> **Collected data entries**
*-*-*

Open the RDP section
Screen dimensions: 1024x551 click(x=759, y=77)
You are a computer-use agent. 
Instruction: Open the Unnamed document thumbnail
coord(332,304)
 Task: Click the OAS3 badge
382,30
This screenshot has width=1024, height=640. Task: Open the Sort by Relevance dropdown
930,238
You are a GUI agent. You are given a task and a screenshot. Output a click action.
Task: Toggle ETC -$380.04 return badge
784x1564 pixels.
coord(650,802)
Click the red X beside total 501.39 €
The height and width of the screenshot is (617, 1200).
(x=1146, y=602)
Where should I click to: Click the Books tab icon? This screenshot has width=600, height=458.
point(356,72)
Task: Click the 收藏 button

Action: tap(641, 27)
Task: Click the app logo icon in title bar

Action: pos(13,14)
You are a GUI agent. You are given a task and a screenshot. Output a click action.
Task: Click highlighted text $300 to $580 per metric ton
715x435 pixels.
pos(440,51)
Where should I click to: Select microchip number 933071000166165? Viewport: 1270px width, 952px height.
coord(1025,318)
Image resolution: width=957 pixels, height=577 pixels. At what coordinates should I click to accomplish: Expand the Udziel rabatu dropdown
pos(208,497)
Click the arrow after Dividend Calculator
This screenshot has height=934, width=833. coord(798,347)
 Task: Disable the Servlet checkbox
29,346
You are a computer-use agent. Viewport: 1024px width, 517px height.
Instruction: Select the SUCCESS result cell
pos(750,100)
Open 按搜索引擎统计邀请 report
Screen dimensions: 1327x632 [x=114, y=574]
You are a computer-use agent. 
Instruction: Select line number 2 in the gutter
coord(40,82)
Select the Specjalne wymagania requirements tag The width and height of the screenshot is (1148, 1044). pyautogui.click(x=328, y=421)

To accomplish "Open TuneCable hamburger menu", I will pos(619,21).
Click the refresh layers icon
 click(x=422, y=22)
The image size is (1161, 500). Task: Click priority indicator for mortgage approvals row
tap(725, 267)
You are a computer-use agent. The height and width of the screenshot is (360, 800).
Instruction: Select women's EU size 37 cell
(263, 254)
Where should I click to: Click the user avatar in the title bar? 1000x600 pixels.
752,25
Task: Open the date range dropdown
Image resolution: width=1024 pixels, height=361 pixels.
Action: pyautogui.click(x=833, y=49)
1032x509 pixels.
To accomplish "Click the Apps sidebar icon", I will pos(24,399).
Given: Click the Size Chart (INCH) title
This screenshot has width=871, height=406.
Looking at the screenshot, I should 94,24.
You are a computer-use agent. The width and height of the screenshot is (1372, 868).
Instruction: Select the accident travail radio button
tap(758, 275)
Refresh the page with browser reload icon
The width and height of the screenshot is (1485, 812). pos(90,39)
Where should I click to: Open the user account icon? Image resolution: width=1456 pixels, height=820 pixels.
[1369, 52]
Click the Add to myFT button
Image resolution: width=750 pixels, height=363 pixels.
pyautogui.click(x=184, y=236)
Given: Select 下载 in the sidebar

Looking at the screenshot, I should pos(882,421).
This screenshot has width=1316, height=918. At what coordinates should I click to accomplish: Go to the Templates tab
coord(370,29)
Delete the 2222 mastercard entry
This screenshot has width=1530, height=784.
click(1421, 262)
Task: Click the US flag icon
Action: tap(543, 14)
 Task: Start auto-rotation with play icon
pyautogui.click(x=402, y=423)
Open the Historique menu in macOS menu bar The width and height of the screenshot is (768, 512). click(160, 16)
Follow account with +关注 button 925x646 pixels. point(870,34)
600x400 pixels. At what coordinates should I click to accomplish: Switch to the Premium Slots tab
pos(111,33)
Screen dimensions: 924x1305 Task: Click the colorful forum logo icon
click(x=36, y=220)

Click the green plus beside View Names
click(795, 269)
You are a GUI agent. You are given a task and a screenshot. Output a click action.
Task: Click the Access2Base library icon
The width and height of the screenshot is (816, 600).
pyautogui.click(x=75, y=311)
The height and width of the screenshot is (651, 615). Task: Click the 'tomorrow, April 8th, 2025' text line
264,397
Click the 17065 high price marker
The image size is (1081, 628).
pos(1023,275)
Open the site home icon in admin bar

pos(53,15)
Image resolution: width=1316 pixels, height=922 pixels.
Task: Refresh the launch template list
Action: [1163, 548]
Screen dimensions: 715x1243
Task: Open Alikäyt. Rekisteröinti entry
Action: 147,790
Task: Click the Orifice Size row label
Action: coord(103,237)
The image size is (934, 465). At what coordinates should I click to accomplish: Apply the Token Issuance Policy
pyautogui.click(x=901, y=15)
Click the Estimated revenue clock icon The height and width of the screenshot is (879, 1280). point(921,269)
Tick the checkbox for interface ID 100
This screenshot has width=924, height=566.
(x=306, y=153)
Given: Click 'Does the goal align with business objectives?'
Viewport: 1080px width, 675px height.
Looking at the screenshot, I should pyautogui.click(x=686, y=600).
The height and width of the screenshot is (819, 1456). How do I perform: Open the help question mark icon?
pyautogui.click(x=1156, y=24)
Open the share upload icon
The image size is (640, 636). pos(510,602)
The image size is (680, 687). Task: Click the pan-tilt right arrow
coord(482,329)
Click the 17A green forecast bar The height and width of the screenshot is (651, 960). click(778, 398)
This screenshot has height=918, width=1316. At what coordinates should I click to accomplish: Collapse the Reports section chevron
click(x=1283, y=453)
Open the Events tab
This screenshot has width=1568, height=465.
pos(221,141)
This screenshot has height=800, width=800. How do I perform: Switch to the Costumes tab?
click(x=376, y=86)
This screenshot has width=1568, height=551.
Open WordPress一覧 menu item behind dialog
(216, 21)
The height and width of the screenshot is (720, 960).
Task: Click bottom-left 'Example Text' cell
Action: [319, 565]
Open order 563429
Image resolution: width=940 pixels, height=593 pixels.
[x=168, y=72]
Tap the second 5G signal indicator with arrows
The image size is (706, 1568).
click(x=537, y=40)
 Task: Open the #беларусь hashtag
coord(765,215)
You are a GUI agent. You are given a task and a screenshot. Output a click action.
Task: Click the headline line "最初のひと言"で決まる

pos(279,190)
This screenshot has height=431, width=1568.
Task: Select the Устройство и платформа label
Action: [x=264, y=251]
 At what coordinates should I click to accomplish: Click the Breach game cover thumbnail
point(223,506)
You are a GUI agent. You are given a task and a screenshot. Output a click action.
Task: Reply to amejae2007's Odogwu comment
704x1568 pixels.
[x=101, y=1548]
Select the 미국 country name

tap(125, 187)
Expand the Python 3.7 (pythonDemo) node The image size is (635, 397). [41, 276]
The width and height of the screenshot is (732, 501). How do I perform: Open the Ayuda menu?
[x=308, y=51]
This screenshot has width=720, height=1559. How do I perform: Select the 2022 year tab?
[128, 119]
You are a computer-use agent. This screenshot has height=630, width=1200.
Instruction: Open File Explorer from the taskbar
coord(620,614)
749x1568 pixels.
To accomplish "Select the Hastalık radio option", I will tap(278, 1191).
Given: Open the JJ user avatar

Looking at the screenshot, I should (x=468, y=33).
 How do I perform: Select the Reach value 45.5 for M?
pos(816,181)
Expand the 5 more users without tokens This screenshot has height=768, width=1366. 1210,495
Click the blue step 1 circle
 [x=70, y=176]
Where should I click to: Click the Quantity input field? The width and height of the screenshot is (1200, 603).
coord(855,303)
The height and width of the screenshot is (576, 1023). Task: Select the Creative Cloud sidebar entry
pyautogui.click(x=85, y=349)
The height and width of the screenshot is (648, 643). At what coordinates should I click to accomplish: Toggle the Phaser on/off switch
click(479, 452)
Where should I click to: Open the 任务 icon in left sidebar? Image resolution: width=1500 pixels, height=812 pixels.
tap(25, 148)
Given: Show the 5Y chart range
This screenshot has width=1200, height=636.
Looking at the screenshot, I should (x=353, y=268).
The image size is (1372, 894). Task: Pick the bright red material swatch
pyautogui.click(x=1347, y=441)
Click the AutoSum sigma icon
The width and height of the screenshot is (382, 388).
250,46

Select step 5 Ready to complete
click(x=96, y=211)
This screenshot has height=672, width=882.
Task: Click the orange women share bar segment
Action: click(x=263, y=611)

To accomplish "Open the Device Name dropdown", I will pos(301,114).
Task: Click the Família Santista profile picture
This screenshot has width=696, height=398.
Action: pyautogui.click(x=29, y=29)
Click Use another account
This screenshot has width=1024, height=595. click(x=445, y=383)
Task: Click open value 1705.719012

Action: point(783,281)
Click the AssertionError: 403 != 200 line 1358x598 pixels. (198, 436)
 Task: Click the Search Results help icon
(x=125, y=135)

*-*-*

Show me every line of the entries above that holds "will".

To accomplish "Open TuneCable hamburger menu", I will pos(619,21).
To accomplish "Click the Apps sidebar icon", I will pos(24,399).
To accomplish "Select the Hastalık radio option", I will tap(278, 1191).
To accomplish "Open the Device Name dropdown", I will pos(301,114).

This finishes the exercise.